=== Stated goal A ===
In the speech excerpt, what does the speaker say the President was not aware of?
=== Stated goal B ===
Reproduce word for word the passage of the speech excerpt between "Mr. President, we are grateful to this" and "in my heart?", inclusive.

=== Document excerpt ===
※

Mr. President, we are grateful to this country for having offered us haven and refuge. Grateful to its leadership for being friendly to Israel—for we are grateful to Israel for existing. Grateful to Congress for its continuing philosophy of humanism and compassion for the underprivileged. As for yourself, Mr. President, we are grateful to you for being a friend of the Jewish people, for trying to help the oppressed Jews in the Soviet Union and for your continuing support of the Jewish State.
Mr. President, am I dreaming? Is this but a nightmare? This day was meant to be a day of joy for me, my family and our friends. Why then is there such sadness in my heart?
Allow me, Mr. President, to touch on a matter which is sensitive. I belong to a traumatized generation; to us symbols are important. Following our ancient tradition which commands us to “speak truth to power,” may I speak to you of the recent events that have caused us much pain and anguish?
We have met four or five times. I know of your commitment to humanity. I am convinced that you were not aware of the presence of S. S. graves in the Bitburg cemetery. But now we all are aware of that presence. I therefore implore you, Mr. President, in the spirit of this moment that justifies so many others, tell us now that you will not go there: that place is not your place. Your place is with the victims of the S. S. We know there are political and even strategic considerations—but this issue, as all issues related to that awesome Event, transcends politics, and even diplomacy. The issue here is not politics but good and evil, and we must never confuse them. I have seen the S. S. at work; I have seen their victims.
There was a degree of suffering and loneliness in the concentration camps that defies imagination—cut off from the world, without refuge anywhere, sons watched helplessly as their fathers were beaten to death; mothers watched their children die of hunger. And then there was Mengele and his selections—terror, fear, isolation, and torture.
MR. PRESIDENT, you seek reconciliation. So do I. I, too, wish to attain true reconciliation with the German people. I do not believe in collective guilt—nor in collective responsibility. Only the killers were guilty. Their sons and daughters are not. I believe we can, we must, work together with them and with all people to bring peace and understanding to a tormented world that is still awaiting redemption.
*A speech delivered upon acceptance of the Congressional Gold Medal of Achievement at the White House, April 29, 1985.
Testimony at The Barbie Trial*
YOUR HONOR, gentlemen of the bench, gentlemen of the jury, I thank you for inviting me to appear before you today. I will try to speak about some of the nameless absent—but not for them. No one has a right to speak in their name. If the dead have something to say, they will say it in their own way. Perhaps they are already saying it. Are we capable, are we worthy, of hearing them?

※

=== Material ===
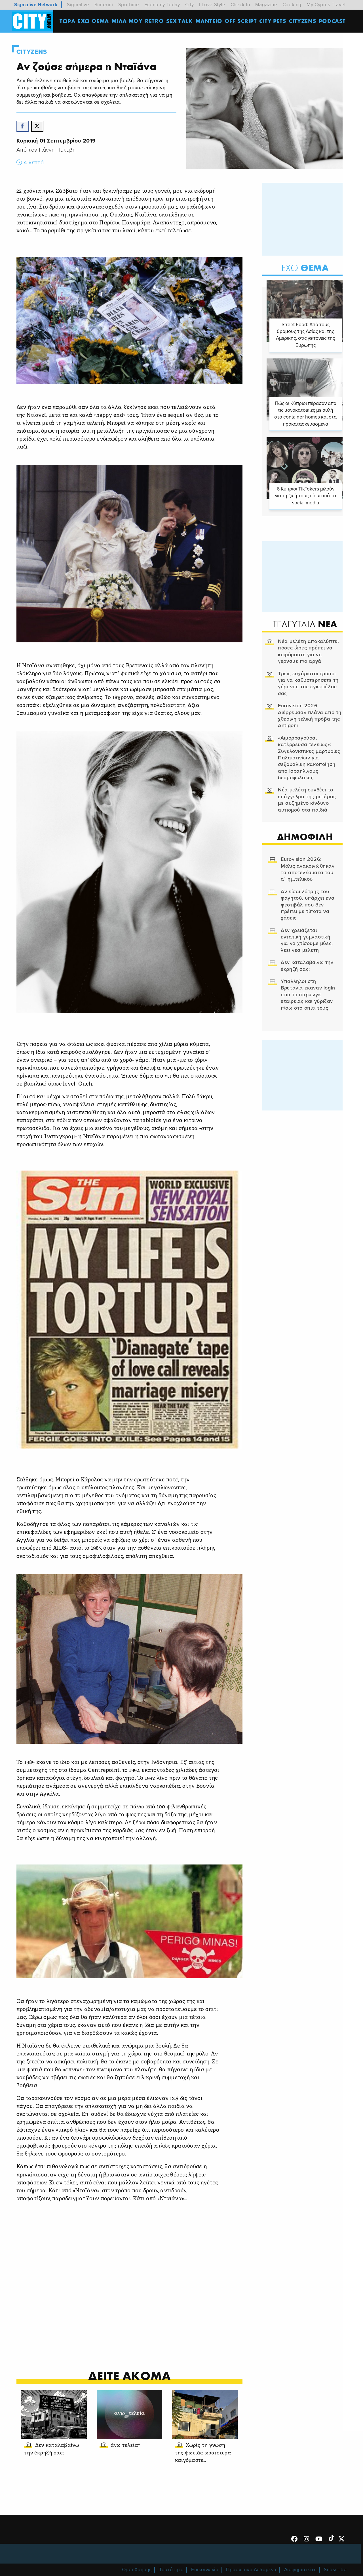  Describe the element at coordinates (162, 5) in the screenshot. I see `Economy Today` at that location.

※

=== Problem solution A ===
The presence of S. S. graves in the Bitburg cemetery.

=== Problem solution B ===
Mr. President, we are grateful to this country for having offered us haven and refuge. Grateful to its leadership for being friendly to Israel—for we are grateful to Israel for existing. Grateful to Congress for its continuing philosophy of humanism and compassion for the underprivileged. As for yourself, Mr. President, we are grateful to you for being a friend of the Jewish people, for trying to help the oppressed Jews in the Soviet Union and for your continuing support of the Jewish State.
Mr. President, am I dreaming? Is this but a nightmare? This day was meant to be a day of joy for me, my family and our friends. Why then is there such sadness in my heart?